_TASK TO CARRY OUT_. Retyping should cover only the lines from the one containing "At what coordinates" through the final line of the records, with pictures omitted.

_AVAILABLE RECORDS_.
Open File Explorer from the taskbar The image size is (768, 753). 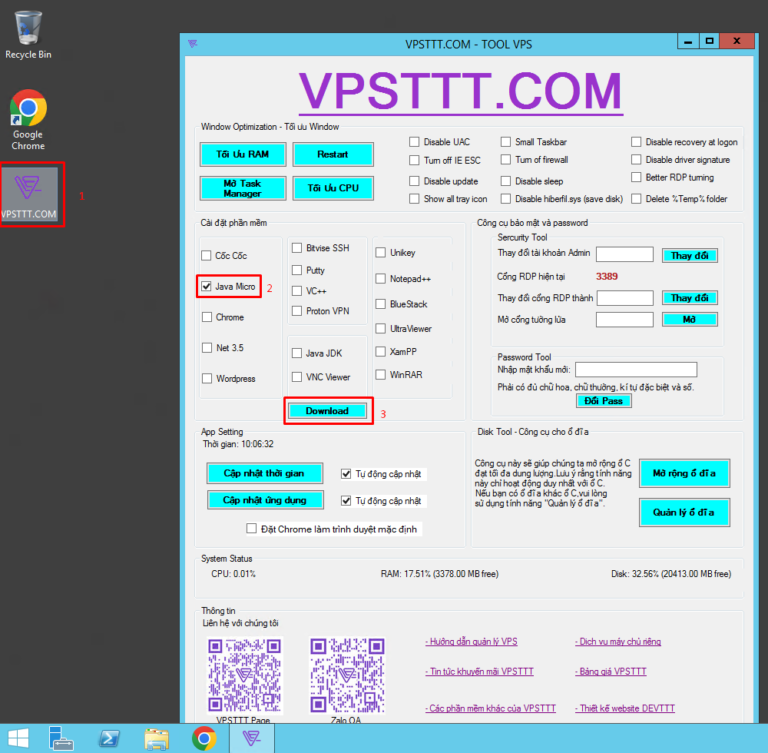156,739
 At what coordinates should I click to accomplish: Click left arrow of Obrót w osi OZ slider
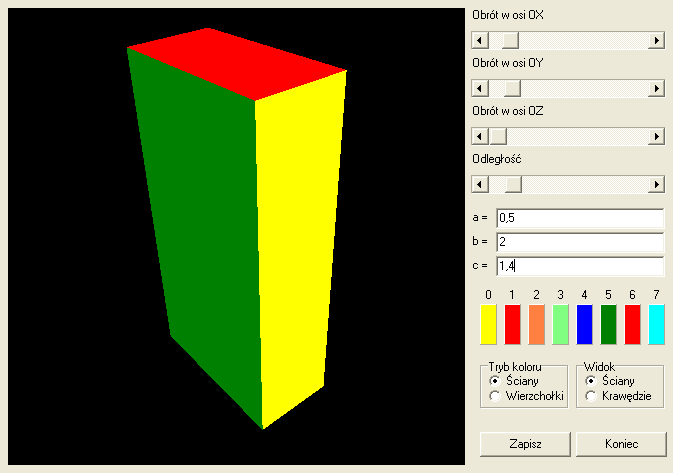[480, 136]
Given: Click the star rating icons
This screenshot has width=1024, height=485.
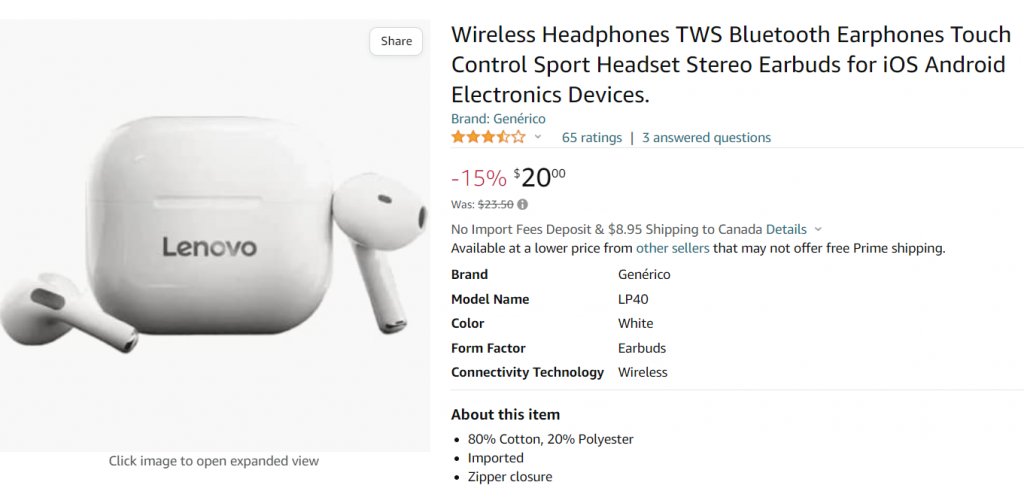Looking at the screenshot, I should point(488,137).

_SOLVED PROBLEM_.
 At what coordinates should I click to accomplish: Click left arrow of Obrót w osi OZ slider
[480, 136]
Given: Click the star rating icons
This screenshot has width=1024, height=485.
Looking at the screenshot, I should point(488,137).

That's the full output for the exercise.